[Directions for this task] Using the records below, return exactly the lines from the one containing "Task: Enable Cc" through the last, and omit pictures.

[Recorded information]
────────────────

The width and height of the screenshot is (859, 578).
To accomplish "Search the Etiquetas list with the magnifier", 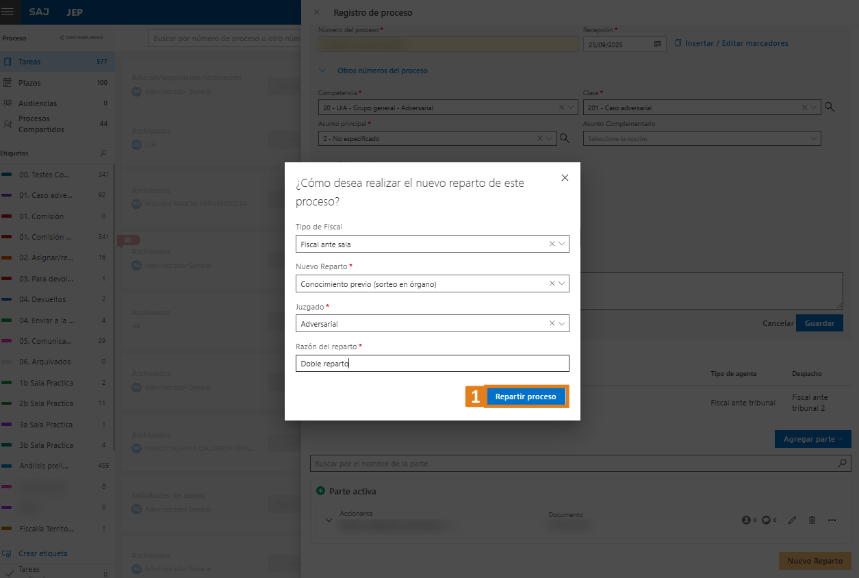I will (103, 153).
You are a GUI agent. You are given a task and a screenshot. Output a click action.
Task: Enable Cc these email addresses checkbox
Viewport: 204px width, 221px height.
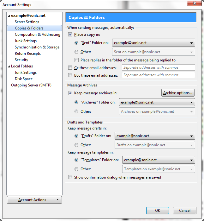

────────────────

[Task output]
Task: Enable Cc these email addresses checkbox
Viewport: 204px width, 221px height.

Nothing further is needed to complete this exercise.